• **Instruction**: Reproduce the lines starting at the first one and ending at the line containing "pos(207,850)", both included.

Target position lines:

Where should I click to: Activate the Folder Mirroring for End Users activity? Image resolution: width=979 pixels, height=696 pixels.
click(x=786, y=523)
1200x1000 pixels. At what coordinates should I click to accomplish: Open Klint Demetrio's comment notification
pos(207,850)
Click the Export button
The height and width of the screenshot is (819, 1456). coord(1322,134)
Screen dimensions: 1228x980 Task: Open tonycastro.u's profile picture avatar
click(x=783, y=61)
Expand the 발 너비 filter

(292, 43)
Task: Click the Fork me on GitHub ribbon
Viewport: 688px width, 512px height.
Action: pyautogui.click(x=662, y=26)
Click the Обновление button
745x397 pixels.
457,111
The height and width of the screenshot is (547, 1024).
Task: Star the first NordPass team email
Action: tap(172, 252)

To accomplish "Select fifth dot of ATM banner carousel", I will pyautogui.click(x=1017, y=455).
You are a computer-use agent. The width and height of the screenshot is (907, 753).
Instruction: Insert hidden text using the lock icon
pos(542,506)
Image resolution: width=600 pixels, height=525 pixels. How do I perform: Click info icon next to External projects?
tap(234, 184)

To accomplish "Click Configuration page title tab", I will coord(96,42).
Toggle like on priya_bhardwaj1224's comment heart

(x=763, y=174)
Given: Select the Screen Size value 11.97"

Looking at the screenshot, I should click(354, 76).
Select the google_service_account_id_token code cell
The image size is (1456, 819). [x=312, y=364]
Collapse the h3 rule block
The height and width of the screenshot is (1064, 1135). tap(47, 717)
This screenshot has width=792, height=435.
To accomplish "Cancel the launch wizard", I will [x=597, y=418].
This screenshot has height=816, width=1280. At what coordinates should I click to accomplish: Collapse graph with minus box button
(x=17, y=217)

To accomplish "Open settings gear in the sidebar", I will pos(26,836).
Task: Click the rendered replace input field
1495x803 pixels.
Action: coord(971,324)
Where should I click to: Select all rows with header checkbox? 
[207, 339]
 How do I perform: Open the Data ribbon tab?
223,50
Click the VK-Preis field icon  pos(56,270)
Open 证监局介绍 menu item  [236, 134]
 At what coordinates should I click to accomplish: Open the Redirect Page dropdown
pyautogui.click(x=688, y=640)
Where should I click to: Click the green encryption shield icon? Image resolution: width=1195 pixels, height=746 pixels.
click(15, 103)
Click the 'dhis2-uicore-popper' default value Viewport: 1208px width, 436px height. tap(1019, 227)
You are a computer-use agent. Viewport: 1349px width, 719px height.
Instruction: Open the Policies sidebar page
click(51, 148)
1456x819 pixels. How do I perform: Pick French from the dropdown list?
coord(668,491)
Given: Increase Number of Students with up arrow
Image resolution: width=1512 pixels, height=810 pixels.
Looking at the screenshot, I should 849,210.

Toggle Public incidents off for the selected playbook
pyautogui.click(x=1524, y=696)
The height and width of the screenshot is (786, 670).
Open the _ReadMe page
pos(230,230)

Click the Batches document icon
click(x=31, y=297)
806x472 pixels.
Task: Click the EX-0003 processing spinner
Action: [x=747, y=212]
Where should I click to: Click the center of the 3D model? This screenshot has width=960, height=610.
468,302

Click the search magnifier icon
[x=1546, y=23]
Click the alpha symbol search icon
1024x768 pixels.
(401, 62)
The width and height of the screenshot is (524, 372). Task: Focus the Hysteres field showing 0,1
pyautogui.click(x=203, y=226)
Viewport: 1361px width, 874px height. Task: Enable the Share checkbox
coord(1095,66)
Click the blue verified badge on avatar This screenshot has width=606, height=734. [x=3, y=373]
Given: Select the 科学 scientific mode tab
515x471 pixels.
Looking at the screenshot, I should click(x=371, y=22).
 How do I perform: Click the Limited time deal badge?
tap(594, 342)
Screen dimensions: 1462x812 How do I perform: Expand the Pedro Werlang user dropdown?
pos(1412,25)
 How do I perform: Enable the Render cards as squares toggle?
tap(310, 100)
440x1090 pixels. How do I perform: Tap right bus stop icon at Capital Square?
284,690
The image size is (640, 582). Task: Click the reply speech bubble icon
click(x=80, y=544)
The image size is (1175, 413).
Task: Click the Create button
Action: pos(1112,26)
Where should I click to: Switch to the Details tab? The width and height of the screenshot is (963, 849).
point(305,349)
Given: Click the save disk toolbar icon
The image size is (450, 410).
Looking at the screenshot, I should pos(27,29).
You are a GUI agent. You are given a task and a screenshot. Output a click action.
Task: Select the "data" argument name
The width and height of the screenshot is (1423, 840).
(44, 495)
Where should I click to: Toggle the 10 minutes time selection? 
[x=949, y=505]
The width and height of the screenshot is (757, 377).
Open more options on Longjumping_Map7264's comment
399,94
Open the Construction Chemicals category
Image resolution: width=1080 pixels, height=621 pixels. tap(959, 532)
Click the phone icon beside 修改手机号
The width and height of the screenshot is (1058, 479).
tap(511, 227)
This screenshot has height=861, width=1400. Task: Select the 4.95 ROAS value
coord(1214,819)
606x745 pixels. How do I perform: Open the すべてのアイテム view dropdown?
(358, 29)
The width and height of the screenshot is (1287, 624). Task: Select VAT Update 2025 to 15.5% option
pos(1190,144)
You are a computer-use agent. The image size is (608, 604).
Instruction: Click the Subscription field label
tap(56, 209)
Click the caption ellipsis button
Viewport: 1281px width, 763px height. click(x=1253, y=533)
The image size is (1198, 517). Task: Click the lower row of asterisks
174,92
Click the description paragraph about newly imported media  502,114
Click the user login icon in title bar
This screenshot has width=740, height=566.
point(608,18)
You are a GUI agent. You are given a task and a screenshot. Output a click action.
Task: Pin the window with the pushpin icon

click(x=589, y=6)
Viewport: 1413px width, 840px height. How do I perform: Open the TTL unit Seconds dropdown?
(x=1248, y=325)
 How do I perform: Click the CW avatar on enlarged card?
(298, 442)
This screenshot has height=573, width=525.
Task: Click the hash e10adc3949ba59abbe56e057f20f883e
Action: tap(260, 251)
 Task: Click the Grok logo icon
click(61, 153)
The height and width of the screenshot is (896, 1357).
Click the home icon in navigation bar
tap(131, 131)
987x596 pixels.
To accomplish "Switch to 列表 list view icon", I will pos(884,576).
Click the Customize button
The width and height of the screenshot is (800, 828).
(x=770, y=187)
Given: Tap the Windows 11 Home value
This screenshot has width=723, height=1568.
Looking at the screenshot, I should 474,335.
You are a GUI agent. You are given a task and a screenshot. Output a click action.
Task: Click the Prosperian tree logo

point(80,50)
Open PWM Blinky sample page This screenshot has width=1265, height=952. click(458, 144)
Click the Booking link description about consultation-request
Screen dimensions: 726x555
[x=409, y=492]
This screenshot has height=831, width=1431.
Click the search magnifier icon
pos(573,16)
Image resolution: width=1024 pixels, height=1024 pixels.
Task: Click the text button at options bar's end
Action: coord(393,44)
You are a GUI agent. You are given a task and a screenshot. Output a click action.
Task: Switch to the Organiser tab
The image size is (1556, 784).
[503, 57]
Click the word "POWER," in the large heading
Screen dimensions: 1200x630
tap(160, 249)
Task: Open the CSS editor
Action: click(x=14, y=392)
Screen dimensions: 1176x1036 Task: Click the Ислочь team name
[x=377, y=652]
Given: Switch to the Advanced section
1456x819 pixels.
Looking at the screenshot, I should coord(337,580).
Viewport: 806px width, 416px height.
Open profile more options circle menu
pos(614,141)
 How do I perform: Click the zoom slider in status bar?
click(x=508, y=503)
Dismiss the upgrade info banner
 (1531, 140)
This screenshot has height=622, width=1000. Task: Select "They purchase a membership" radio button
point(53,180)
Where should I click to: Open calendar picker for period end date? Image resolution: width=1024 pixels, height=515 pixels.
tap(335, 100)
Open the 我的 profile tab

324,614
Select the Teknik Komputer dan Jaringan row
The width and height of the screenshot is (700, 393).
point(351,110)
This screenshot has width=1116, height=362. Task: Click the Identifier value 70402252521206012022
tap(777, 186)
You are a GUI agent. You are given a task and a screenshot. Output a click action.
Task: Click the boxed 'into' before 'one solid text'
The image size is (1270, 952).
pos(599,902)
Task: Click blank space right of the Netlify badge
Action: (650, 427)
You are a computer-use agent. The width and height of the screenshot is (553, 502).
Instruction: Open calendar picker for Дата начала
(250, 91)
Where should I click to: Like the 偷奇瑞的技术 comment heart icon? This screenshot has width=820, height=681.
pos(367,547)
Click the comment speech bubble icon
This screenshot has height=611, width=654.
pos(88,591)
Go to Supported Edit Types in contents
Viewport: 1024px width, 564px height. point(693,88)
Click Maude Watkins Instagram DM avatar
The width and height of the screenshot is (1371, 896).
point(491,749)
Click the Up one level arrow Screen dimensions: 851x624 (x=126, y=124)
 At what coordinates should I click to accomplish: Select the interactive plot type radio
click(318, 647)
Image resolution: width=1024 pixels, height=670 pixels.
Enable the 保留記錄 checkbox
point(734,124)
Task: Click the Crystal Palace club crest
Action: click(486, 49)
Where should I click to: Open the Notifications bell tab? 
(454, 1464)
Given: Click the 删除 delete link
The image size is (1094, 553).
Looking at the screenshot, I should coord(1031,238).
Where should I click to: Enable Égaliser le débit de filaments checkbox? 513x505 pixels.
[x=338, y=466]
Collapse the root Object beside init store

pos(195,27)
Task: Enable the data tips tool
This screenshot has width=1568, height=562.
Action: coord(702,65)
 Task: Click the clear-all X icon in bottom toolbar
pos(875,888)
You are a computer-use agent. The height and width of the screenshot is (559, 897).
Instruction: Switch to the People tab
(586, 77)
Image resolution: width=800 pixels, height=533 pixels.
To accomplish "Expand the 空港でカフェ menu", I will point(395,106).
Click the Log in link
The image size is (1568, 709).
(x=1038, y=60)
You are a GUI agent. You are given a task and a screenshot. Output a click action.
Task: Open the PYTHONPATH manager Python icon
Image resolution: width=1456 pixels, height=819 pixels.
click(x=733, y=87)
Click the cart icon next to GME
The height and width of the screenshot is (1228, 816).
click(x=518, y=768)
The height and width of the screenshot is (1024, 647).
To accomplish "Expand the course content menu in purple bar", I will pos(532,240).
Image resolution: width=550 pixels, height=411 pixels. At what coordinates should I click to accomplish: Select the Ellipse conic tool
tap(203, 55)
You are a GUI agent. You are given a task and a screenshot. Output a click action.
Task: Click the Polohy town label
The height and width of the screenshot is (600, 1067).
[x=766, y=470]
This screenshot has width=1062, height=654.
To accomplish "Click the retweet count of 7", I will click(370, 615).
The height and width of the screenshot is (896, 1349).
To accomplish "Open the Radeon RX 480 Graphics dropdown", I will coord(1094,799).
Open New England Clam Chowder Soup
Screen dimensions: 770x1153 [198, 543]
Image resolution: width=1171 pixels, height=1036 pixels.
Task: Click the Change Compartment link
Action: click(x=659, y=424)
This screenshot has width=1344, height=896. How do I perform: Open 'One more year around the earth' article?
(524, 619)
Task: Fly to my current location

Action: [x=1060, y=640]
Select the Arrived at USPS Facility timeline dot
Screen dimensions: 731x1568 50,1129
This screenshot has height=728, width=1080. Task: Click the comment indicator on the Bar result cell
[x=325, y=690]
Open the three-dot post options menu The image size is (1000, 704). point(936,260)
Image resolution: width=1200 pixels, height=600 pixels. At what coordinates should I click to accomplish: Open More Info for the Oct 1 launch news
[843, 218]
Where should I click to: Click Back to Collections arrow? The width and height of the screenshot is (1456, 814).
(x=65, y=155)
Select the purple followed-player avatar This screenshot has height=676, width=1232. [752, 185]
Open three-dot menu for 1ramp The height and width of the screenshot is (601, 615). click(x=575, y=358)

• **Output for this task**:
Where should I click to: Activate the Folder Mirroring for End Users activity? Image resolution: width=979 pixels, height=696 pixels.
click(x=786, y=523)
1200x1000 pixels. At what coordinates should I click to accomplish: Open Klint Demetrio's comment notification
pos(207,850)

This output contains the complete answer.